The edifice was built by the Confraternity of San Marco in 1260 to act as its seat. In 1485, however, it was destroyed by a large fire, and rebuilt in the following twenty years under a new design by Pietro Lombardo, with a fund established by the members. The façade, a masterwork with delicately decorated niches and pilasters, and with white or polychrome marble statues, was later completed by Mauro Codussi. While decorated with the polished marble elements of Renaissance classicism, the proliferation of arches and niches adds a retrogressive Byzantine flavor, an architectural feature of many conservative Venetian styles. One of the most notable aspects of the façade is the use of trompe-l'œil archways and portals on the ground floor, all executed in different types of marble. Between 2000 and 2005, the façade underwent conservation treatments funded by Save Venice Inc., the Getty Grant Program, and other donors.

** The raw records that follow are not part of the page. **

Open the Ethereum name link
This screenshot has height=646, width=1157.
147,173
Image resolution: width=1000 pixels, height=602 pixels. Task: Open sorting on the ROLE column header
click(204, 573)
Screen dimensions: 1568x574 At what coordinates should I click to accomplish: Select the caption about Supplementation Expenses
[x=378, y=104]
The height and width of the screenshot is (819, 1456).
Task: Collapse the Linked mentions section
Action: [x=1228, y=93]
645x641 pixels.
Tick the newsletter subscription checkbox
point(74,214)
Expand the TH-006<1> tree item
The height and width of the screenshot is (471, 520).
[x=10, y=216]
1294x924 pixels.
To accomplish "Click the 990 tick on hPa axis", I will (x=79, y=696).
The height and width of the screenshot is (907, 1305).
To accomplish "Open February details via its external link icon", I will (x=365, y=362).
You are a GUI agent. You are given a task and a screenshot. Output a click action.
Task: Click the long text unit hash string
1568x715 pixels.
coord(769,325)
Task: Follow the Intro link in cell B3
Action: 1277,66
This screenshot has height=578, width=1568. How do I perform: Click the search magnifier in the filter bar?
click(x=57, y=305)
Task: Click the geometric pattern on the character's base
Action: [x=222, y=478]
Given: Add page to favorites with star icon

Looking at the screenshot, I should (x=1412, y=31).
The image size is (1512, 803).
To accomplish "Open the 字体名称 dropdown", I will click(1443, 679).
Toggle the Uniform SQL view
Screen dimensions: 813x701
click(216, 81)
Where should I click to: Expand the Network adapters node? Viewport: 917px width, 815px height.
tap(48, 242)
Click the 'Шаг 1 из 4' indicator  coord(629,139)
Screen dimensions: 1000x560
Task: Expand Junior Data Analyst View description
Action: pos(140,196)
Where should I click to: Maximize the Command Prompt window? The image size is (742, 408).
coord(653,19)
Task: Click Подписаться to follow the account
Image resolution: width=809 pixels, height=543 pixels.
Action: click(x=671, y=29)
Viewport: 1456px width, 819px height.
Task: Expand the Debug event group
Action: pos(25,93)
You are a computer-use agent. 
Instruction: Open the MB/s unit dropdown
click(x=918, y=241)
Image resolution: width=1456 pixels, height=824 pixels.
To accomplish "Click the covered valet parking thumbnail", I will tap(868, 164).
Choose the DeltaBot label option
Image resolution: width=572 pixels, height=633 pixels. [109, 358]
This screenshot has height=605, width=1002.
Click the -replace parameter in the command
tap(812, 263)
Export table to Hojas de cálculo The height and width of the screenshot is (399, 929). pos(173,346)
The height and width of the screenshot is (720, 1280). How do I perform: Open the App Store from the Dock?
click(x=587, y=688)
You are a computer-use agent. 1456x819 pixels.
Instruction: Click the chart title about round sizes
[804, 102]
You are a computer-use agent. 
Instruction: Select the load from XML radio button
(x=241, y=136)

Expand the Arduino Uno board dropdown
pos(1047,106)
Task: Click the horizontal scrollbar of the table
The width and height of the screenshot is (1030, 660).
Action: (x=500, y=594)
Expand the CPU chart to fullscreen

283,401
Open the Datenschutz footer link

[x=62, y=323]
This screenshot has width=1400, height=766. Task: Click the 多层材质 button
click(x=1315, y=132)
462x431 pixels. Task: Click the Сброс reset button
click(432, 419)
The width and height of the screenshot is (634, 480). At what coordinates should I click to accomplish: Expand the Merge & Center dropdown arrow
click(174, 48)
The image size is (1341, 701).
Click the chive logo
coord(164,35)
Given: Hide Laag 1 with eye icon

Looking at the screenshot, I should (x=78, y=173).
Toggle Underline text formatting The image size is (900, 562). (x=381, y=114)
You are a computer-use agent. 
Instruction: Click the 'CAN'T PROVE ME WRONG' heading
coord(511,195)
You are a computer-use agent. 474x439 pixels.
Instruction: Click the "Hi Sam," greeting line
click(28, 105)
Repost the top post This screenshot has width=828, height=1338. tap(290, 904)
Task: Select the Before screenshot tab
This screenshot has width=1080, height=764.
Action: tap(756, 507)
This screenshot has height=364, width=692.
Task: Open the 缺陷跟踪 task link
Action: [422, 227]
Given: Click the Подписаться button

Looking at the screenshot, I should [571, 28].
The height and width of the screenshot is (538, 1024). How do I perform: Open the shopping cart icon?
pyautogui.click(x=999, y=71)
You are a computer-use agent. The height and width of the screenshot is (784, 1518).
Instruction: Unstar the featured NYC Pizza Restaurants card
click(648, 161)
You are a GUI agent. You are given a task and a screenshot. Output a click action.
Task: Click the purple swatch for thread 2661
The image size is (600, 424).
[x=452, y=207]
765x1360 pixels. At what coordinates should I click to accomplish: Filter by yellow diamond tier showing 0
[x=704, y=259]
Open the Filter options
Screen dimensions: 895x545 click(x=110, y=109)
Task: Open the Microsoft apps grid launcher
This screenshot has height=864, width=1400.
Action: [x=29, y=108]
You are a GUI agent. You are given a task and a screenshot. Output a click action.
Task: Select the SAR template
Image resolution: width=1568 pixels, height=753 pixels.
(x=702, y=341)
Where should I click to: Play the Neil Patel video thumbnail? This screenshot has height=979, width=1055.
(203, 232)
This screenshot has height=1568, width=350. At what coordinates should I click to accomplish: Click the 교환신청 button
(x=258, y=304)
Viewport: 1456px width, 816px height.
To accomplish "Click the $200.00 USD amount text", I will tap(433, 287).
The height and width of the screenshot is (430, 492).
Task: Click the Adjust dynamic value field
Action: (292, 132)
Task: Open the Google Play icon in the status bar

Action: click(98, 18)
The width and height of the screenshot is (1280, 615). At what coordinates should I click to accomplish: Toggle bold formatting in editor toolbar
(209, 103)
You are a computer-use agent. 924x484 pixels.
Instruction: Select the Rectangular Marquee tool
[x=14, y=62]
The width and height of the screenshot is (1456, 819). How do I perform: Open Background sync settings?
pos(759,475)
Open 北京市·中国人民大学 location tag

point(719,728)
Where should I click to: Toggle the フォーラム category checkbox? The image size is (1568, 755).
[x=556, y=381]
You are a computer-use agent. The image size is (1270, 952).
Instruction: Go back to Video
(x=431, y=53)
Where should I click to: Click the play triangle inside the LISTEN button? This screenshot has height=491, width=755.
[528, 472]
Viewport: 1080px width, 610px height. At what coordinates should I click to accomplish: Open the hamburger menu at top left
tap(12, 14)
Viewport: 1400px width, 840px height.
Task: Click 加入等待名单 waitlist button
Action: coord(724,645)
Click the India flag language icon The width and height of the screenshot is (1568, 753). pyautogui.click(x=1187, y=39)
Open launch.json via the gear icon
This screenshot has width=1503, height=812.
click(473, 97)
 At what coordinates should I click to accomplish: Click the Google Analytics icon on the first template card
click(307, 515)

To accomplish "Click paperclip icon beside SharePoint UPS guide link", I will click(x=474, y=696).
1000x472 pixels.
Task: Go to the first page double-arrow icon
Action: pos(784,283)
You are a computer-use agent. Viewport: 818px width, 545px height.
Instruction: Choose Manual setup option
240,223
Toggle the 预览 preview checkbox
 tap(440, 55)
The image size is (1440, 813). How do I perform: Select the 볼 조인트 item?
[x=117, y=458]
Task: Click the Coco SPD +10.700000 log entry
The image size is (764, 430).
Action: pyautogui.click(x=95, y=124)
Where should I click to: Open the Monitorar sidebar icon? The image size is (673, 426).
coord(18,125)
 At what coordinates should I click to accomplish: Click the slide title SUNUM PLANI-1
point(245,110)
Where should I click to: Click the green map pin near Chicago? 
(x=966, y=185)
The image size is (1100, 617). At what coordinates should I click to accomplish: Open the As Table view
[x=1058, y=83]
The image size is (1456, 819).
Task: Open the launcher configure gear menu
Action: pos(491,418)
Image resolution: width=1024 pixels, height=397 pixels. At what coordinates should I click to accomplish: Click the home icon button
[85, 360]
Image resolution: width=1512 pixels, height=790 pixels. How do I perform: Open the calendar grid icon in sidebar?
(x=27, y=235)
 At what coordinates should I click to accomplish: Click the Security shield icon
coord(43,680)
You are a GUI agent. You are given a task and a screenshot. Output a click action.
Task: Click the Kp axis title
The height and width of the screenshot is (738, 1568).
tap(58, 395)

Three of the greatest Italian explorers of the fifteenth century who left records of their travels were members of the Scuola: Ambrogio Contarini, Giosafat Barbaro, and Alvise da Mosto.

Jacopo Tintoretto furnished the Scuola with three paintings Miracle of the Slave (also known as The Miracle of St. Mark, 1548), St Mark's Body Brought to Venice, painted between 1562 and 1566, both paintings are currently housed in the Gallerie dell'Accademia in Venice, and Finding of the body of St Mark also painted between 1562 and 1566, an now held in the Pinacoteca di Brera in Milan. Palma Vecchio also contributed to the cycle with Storm at Sea.

In 1819 it became an Austrian military hospital. It is now a civil hospital.

Since 2013 it is part of the Polo Museale della Scuola Grande di San Marco.